§ **Material provided**:
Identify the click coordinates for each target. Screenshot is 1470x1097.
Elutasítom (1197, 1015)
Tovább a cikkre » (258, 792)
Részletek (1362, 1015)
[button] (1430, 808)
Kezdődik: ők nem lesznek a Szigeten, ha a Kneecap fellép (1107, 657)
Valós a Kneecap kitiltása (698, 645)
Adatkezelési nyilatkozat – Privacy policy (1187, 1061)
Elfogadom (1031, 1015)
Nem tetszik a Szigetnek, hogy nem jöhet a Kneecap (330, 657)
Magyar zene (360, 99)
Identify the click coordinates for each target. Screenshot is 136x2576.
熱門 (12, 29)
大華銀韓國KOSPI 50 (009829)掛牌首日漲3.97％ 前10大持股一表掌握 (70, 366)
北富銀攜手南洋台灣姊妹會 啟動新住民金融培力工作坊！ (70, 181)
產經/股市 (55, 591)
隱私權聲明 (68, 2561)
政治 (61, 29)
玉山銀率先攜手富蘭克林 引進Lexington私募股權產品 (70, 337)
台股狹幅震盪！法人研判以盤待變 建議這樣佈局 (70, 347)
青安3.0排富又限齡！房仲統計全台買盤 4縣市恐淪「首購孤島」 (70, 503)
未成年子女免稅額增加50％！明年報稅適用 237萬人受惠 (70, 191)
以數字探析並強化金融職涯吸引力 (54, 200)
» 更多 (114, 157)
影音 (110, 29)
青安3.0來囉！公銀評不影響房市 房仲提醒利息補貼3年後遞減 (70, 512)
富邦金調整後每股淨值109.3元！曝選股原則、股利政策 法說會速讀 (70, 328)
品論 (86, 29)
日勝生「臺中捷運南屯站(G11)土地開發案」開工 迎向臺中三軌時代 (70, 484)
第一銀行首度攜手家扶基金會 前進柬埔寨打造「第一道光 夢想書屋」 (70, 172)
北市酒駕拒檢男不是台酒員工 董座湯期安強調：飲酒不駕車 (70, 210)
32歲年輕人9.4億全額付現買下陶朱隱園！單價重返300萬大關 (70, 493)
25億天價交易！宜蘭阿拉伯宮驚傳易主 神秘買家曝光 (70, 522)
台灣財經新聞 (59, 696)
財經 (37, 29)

§ **Aim of the task**: The word "coordinates" appears in some lines above. Return every one of those lines.

§ **Result**:
Identify the click coordinates for each target. Screenshot is 1470x1097.
Identify the click coordinates for each target. Screenshot is 136x2576.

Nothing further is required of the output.